They relied on neighbors of the areas they explored, as well as scientists specialized in each animal or insect they wanted to film.

Araneda had asked the community of Aysén, 2,000 kilometers south of Santiago, to contact him if they saw anything resembling a condor's nest.

One day I received a call from a married couple.

“We arrived just when the bird, about eight months old, was most active, jumping from the ledges,” he recalls.

The episode shows the chick's trial and error, right up to the moment it successfully achieves its first flight.

After filming, each of the sequences were sent to an expert on the animal and a park ranger from the National Forestry Corporation (CONAF) for their observations.

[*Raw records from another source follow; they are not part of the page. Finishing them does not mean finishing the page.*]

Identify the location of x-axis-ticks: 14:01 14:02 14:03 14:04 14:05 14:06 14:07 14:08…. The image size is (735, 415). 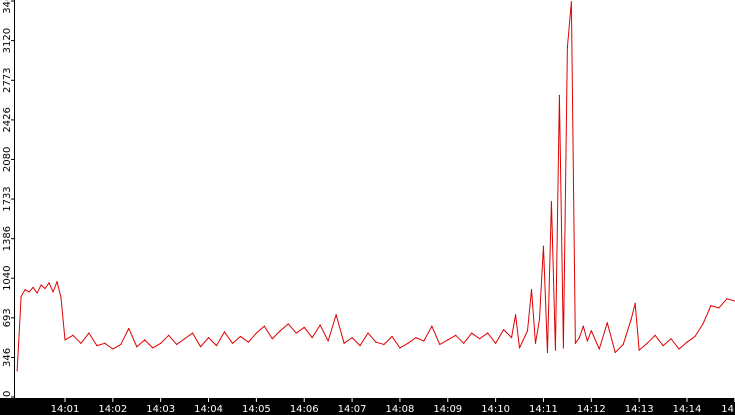
(393, 406).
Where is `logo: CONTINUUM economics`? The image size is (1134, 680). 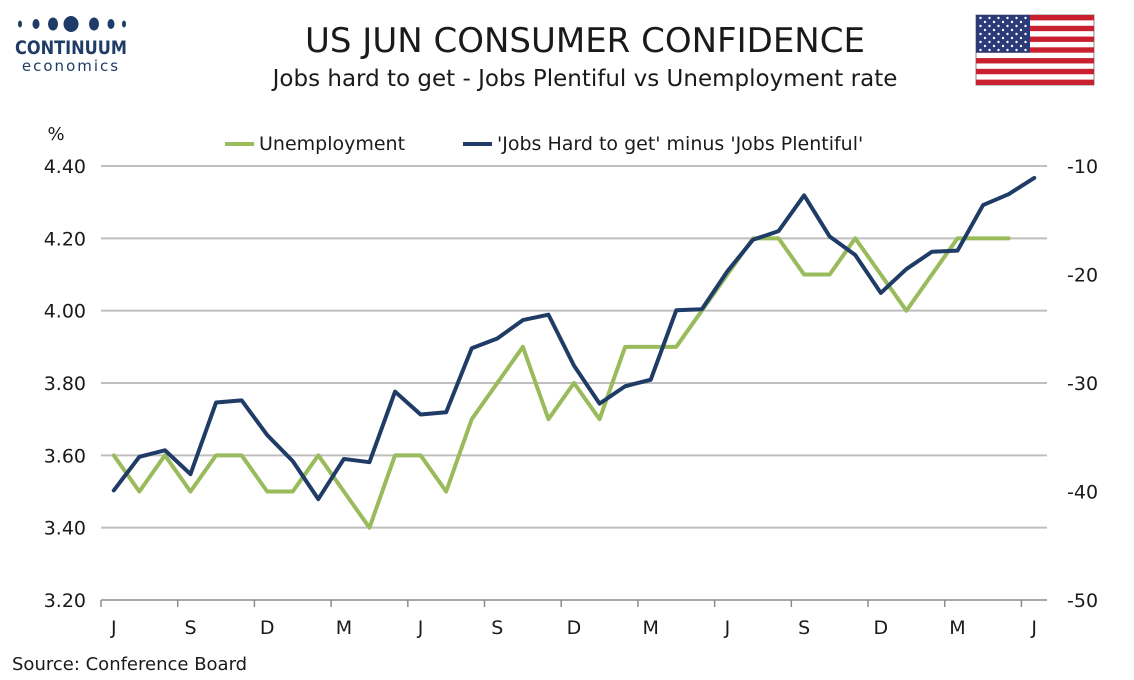
logo: CONTINUUM economics is located at coordinates (71, 46).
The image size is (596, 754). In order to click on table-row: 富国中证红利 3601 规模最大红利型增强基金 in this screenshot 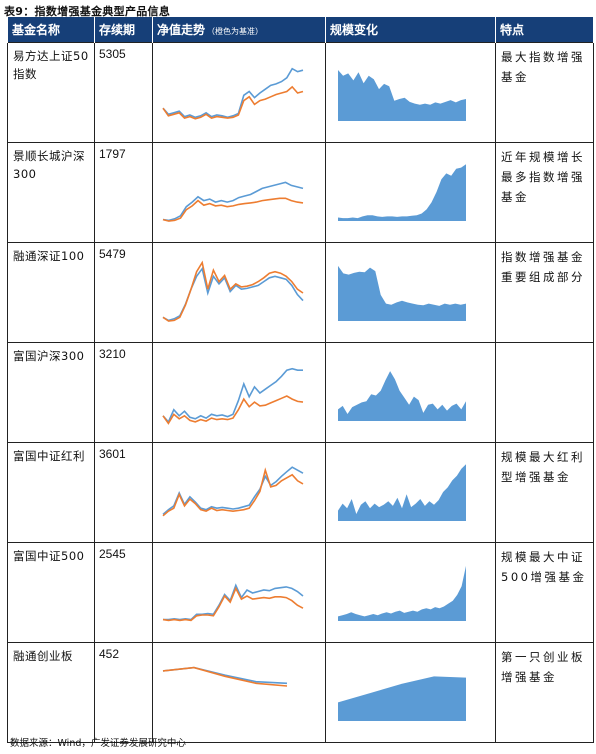, I will do `click(300, 492)`.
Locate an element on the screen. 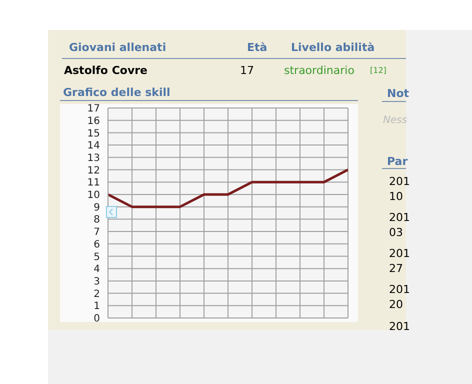 The image size is (472, 384). text: 20 is located at coordinates (396, 304).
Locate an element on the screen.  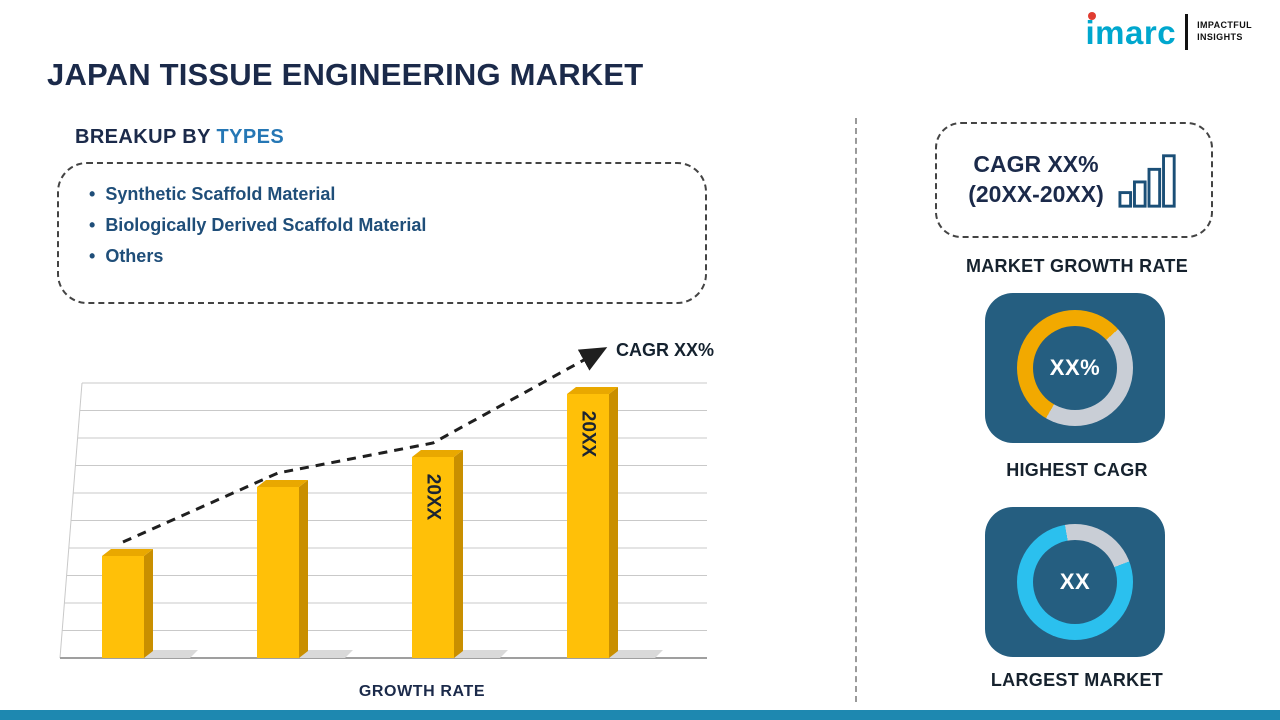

The tour of Patagonia was a personal journey for Araneda.

He remembers the photographs he took of the Gray Glacier from the beach the first time he visited Torres del Paine.

“It felt much closer than now,” he laments.

The glacier's melting, due to climate change, has accelerated its retreat.

Now, a rock with vegetation has appeared in the middle of the piece of ice.

Despite the magnitude of the environmental crisis, the docuseries does not treat it as a core issue, instead focusing on the growth of flora and fauna in protected areas.

“On the spectrum of nature documentaries, there are some that are a little more alarmist about the problem.

The mission of this one is for the spectators to fall in love with the animals so they are left with a positive feeling, they want to visit the parks or they are motivated to protect them.

I would say that it is not a scientific show, but an emotional one,” explains the Chilean, who in 2012 fell in love with a small cougar who was missing a tail, which would star in his series Wild Expectation (2016).

The feline became famous, and since then, it has appeared in all Araneda's documentaries recorded in Torres del Paine.

In Our Great Natural Parks it appears, now with an aging face, interacting with other pumas around a lagoon.